Therefore, Paul takes on suffering as part of the stewardship of his call. Paul’s suffering is not only oriented to bring the comfort of the gospel to them once, but to be a continuous source of comfort. In all of Paul’s suffering, his comfort becomes their comfort. “If we are comforted, it is for your comfort, which you experience when you patiently endure the same sufferings we suffer” (2 Corinthians 1:6).
We must draw another distinction here. Did you notice the key word that comfort produces? Patient endurance. Sometimes God comfort us by delivering us from the affliction (out of it). He will give an example of this next week in 2 Corinthians 1:8–11. But at other times he delivers us in the affliction by strengthening us so that we can endure it. That is the kind that he has in view in verse 6. The Corinthians have already heard of this type of deliverance in 1 Corinthians 10:13: “God is faithful, and he will not let you be tempted beyond your ability, but with the temptation will also provide the way of escape, that you may be able to endure it.”
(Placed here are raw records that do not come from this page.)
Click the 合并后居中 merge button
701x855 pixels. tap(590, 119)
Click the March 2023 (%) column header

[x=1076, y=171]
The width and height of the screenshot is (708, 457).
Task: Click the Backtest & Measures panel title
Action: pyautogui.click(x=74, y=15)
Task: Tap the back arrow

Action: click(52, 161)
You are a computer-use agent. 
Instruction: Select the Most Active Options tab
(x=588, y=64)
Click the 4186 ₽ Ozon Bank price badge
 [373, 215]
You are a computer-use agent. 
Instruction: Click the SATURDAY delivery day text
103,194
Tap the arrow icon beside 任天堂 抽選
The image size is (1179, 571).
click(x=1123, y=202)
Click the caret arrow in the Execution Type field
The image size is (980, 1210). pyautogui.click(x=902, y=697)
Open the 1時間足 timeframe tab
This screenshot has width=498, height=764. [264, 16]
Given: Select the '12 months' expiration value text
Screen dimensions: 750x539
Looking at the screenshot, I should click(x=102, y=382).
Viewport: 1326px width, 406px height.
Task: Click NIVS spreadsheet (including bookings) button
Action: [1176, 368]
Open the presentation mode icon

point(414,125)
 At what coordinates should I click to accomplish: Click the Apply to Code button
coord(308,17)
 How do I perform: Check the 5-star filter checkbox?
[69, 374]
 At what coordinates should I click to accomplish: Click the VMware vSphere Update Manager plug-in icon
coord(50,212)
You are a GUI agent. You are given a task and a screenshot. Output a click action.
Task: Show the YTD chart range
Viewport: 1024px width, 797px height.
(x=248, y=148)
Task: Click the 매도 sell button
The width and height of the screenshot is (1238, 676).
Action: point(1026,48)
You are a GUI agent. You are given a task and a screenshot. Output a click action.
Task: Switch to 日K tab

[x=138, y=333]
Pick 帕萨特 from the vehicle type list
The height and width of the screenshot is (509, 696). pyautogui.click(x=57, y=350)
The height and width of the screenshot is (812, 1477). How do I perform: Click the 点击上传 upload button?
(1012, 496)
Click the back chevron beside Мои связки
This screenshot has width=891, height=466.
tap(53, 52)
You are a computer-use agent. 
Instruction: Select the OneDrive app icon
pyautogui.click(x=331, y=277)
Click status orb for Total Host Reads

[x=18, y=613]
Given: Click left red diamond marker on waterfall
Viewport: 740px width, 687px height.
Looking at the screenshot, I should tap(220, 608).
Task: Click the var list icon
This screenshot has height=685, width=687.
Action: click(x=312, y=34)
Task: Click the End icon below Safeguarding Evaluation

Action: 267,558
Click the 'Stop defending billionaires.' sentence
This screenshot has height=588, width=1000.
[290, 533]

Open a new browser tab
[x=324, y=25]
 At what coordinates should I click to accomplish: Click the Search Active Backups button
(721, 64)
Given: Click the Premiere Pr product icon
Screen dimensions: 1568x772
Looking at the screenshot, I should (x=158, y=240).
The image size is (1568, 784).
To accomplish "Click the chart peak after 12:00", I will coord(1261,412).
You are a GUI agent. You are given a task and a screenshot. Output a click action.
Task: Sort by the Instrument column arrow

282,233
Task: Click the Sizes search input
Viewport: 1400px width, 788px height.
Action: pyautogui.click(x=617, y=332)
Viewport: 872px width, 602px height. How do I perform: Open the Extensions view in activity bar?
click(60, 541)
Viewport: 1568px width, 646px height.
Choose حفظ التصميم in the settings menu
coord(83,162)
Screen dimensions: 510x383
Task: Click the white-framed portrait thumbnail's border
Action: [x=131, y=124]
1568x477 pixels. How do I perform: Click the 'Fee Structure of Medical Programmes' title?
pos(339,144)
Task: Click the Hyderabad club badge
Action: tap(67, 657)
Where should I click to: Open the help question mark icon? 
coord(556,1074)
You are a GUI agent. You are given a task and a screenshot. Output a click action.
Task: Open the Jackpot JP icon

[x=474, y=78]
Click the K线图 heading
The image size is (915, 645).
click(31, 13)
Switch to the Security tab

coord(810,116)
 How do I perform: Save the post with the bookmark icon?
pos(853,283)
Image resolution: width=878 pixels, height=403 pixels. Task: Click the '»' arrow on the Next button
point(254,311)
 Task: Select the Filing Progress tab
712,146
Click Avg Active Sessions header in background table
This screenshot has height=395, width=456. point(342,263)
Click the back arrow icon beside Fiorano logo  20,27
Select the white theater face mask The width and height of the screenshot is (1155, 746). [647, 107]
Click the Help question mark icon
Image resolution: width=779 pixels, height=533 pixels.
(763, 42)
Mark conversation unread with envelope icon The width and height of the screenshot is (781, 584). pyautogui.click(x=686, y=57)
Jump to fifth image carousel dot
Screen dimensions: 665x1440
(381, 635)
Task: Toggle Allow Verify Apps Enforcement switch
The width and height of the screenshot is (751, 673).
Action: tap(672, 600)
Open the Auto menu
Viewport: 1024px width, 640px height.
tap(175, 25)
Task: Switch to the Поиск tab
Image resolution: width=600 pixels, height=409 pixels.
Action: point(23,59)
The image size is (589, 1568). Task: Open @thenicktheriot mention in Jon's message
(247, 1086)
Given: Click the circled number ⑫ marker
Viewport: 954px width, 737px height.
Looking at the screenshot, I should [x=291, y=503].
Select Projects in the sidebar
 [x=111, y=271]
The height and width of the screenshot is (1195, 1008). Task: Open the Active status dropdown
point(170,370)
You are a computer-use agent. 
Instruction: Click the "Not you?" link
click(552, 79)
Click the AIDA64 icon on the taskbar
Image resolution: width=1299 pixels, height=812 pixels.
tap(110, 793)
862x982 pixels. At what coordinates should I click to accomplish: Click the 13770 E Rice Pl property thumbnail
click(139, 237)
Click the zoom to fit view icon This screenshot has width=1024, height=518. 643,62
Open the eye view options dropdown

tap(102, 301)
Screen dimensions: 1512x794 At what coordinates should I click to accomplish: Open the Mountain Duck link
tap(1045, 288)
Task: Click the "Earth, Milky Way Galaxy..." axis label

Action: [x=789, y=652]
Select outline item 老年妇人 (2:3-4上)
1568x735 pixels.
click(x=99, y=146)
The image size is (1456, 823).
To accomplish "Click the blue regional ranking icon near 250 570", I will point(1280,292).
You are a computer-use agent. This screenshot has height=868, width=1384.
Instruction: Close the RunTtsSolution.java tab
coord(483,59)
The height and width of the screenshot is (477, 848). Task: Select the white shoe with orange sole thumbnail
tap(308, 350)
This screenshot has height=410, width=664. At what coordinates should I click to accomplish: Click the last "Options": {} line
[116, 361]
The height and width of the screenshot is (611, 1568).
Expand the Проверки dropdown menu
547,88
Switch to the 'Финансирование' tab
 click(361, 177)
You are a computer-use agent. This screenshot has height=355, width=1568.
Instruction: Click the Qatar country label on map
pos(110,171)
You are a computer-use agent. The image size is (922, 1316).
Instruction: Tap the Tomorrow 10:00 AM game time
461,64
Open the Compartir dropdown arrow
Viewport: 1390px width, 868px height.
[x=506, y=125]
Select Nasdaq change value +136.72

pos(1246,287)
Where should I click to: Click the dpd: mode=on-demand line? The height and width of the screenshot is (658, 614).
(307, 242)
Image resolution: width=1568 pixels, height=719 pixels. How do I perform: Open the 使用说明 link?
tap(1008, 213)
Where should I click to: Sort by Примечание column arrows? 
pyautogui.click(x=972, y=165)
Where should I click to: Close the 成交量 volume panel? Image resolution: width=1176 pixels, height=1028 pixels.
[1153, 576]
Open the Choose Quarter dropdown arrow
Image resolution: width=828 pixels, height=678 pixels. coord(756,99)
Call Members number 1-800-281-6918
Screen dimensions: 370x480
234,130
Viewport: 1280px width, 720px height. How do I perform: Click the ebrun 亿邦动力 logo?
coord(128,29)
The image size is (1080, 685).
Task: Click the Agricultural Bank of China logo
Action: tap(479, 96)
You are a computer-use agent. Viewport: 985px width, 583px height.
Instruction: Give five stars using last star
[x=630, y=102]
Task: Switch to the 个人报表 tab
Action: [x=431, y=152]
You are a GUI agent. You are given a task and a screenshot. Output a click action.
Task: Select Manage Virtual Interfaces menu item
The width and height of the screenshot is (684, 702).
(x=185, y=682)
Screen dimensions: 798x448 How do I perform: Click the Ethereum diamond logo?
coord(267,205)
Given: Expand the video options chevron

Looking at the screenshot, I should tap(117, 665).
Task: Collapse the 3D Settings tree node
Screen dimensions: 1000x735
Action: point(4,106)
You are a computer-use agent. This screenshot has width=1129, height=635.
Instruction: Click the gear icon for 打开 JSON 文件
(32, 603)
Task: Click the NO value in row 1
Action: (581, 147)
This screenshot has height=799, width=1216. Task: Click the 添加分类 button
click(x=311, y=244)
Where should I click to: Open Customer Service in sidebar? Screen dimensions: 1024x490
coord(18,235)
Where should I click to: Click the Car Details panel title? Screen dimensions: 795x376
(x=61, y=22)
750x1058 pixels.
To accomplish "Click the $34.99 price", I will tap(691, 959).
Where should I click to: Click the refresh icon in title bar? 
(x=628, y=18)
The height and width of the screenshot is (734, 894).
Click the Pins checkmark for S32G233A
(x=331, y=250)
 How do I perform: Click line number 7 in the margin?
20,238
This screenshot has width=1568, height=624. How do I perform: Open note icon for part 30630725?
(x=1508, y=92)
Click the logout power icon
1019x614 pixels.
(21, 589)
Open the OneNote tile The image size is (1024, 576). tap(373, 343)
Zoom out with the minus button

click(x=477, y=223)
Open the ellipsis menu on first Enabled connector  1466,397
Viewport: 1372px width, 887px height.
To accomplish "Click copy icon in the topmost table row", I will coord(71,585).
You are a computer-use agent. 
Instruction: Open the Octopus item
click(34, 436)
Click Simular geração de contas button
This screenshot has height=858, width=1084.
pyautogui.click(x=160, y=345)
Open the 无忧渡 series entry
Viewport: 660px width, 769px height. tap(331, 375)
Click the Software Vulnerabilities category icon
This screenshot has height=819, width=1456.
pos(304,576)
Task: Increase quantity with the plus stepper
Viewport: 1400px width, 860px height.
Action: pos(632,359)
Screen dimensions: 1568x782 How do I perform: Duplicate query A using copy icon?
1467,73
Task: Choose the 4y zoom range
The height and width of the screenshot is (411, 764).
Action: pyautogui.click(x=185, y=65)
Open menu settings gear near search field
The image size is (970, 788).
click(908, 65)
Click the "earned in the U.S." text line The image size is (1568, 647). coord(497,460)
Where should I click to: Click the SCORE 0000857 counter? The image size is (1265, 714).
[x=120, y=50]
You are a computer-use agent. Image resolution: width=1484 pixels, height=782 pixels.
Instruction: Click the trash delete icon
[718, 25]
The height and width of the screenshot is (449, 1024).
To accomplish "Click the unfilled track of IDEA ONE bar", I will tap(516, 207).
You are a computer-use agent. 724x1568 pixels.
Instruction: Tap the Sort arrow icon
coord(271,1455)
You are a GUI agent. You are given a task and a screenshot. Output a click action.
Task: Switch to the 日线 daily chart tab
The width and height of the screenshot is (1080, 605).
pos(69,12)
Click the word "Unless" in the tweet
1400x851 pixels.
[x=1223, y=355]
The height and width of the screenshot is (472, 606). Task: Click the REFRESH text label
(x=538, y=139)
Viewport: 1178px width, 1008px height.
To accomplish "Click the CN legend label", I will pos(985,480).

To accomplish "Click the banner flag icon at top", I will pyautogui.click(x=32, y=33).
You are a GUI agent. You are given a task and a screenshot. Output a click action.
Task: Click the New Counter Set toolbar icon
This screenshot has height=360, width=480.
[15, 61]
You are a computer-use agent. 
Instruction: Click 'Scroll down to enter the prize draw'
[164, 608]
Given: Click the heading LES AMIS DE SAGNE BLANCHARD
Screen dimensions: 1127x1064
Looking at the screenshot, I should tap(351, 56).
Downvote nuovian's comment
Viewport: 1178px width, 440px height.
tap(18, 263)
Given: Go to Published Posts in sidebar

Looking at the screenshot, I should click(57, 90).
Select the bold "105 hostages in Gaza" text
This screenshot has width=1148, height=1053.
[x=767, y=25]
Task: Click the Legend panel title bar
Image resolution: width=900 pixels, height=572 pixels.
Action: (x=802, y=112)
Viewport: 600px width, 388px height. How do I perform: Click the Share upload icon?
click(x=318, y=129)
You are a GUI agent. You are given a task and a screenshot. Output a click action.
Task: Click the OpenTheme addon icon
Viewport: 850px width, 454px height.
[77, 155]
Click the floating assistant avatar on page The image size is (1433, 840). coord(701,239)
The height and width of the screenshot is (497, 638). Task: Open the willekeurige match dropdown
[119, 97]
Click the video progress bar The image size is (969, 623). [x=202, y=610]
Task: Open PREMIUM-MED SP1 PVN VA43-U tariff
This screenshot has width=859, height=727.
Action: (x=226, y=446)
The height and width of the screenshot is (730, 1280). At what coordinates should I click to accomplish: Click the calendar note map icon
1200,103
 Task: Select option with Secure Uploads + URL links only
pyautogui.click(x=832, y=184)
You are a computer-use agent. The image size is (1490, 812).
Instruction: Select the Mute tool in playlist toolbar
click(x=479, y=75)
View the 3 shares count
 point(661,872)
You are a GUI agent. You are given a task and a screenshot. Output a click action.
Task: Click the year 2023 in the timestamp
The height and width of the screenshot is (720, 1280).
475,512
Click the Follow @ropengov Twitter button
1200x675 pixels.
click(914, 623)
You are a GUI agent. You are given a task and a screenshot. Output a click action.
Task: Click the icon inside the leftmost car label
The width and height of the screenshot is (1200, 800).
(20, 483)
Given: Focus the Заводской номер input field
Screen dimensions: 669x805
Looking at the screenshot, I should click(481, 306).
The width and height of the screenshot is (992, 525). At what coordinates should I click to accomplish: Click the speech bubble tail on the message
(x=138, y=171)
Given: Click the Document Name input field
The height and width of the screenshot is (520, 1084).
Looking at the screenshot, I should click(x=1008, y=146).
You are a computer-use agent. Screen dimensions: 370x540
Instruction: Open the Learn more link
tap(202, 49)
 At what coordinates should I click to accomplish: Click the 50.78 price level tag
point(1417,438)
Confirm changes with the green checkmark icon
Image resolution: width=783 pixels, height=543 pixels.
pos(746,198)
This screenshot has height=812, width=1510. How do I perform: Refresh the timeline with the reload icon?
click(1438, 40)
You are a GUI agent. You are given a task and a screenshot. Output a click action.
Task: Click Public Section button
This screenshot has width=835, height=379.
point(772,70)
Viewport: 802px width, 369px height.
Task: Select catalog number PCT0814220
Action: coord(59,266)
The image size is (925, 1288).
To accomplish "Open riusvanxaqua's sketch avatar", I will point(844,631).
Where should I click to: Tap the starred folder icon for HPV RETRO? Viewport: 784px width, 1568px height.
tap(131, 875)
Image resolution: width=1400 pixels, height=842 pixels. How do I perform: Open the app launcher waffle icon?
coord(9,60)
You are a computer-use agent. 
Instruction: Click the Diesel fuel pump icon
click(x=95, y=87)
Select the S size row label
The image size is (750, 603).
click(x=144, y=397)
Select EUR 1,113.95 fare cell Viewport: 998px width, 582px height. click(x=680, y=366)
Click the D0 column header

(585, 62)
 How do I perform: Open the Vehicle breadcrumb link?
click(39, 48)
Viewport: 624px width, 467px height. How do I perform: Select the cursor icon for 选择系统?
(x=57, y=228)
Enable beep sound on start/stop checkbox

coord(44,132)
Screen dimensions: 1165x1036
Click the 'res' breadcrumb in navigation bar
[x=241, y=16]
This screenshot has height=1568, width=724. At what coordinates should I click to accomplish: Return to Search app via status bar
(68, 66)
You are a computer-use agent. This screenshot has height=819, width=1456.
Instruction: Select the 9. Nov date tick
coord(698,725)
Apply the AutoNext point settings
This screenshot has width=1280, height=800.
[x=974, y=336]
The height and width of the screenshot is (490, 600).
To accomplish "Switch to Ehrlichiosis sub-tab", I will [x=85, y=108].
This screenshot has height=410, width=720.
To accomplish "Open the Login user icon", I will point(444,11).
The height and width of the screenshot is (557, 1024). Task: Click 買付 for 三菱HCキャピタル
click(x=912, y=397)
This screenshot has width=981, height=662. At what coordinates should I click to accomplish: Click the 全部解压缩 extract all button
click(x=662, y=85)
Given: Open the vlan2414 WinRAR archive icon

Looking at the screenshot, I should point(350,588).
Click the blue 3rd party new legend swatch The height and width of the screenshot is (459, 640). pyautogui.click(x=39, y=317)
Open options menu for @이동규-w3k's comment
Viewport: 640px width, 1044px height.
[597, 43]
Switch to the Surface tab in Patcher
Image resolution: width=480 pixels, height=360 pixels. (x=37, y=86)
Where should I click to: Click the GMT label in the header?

They will hear about it again in 2 Corinthians 12. But Paul showed that God had a purpose in it that superintended Satan’s purpose of torment. God gave the thorn to keep Paul humble. “So to keep me from becoming conceited because of surpassing greatness of the revelations, a thorn was given me in the flesh, a messenger of Satan to harass me, to keep me from becoming conceited” (2 Corinthians 12:7). Paul asked three times that it be taken away (12:8). God’s response was to highlight his purpose in making this a chronic thorn. God wanted Paul to feel weak so that the strength of God’s grace would be on clear display.
Some of you are in chronic pain. I confess that I have not experienced this kind of suffering like some of you have. But Paul did. And God’s explanation to him was simple. Because pride is a perennial problem, you need some chronic pain to remind you in your weakness of your perpetual need for my strength.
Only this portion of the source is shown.